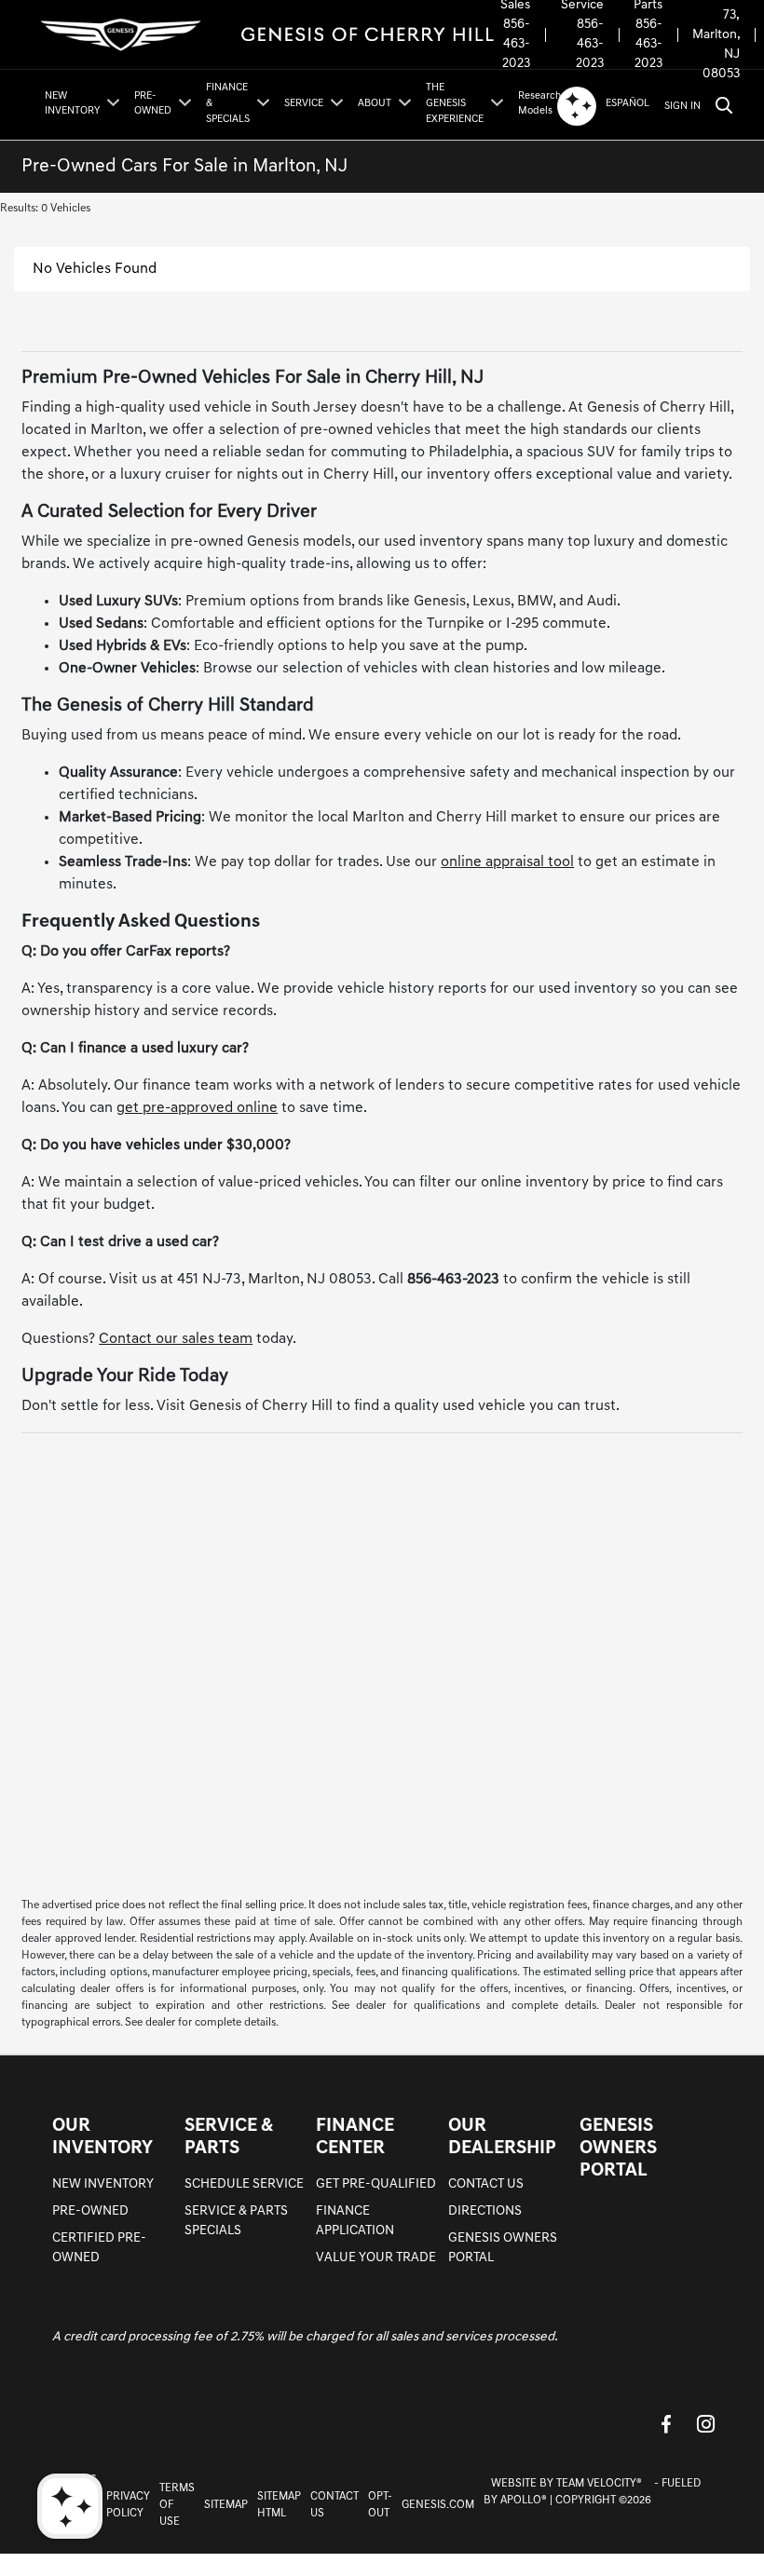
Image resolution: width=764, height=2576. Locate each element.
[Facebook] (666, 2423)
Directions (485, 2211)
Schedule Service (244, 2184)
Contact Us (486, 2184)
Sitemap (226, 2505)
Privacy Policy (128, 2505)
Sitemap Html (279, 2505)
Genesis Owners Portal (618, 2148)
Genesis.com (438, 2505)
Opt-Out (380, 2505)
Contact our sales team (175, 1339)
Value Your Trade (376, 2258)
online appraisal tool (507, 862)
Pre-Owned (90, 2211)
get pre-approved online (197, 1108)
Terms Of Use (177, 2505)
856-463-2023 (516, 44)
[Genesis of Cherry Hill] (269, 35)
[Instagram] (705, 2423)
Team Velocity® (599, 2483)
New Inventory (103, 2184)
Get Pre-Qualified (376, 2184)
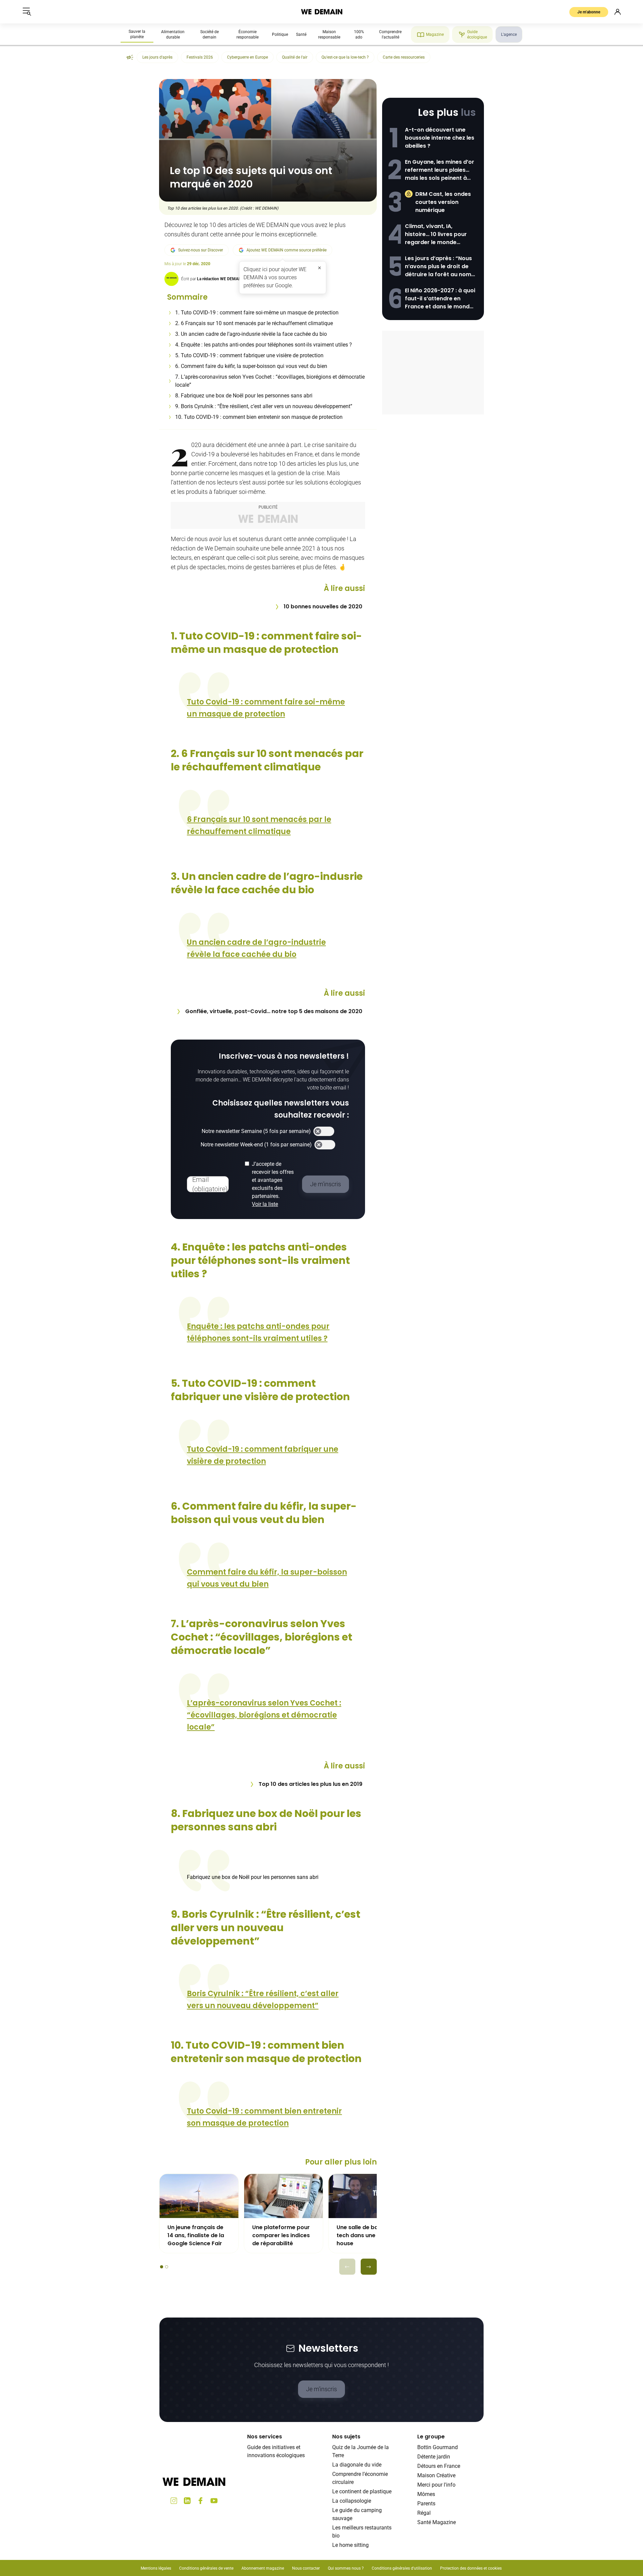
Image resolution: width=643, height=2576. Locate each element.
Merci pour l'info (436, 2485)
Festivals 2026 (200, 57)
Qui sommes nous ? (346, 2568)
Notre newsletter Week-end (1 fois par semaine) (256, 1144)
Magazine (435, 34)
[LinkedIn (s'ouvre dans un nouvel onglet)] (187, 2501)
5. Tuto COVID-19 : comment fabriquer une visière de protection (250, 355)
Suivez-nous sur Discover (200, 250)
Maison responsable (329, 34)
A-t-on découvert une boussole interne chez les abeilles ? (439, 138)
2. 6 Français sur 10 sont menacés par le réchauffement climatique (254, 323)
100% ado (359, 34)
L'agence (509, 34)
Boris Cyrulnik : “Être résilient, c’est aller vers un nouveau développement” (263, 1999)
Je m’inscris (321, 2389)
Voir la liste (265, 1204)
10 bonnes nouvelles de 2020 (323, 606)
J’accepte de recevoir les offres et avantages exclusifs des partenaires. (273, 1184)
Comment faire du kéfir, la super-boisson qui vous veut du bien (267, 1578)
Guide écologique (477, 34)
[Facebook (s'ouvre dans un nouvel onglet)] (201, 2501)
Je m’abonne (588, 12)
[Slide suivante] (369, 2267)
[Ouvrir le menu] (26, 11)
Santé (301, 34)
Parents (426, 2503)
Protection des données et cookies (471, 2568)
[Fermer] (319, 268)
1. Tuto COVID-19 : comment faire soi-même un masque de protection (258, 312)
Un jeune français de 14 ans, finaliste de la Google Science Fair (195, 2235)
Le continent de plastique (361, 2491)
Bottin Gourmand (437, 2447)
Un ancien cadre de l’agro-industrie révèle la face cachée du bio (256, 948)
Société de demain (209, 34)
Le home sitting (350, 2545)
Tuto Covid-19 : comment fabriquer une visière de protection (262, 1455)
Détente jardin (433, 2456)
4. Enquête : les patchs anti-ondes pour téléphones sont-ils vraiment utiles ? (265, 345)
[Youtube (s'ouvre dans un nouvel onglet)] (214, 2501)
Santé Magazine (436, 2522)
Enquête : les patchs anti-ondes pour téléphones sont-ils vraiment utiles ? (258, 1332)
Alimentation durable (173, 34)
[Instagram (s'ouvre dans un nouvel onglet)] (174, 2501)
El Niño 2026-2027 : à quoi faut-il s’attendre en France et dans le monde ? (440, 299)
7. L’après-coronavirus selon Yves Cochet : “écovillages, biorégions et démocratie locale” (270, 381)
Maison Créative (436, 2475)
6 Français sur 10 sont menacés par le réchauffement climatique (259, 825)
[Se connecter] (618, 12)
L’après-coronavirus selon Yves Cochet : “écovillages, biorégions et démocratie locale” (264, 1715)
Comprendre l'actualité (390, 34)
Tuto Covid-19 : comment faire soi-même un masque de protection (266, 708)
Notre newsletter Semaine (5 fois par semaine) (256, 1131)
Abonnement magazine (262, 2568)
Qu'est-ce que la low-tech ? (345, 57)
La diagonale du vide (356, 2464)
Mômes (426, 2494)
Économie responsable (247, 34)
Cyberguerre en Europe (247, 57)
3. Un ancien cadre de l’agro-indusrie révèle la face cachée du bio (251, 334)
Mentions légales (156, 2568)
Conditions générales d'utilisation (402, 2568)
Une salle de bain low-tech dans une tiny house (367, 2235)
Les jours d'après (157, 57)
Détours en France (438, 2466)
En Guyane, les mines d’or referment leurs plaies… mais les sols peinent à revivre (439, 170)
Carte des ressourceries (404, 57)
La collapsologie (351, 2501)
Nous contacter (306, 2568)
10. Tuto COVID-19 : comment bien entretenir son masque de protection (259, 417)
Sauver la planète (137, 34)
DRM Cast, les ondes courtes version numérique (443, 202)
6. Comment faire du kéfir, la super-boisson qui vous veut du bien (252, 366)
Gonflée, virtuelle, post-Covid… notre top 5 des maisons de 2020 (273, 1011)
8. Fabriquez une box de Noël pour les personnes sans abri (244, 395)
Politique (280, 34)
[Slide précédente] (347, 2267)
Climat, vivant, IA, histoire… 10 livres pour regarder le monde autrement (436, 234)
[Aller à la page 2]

■ EXERCISE PROMPT:
Show every line of the listing that includes the word "fois".

■ EXPECTED OUTPUT:
Notre newsletter Week-end (1 fois par semaine) (256, 1144)
Notre newsletter Semaine (5 fois par semaine) (256, 1131)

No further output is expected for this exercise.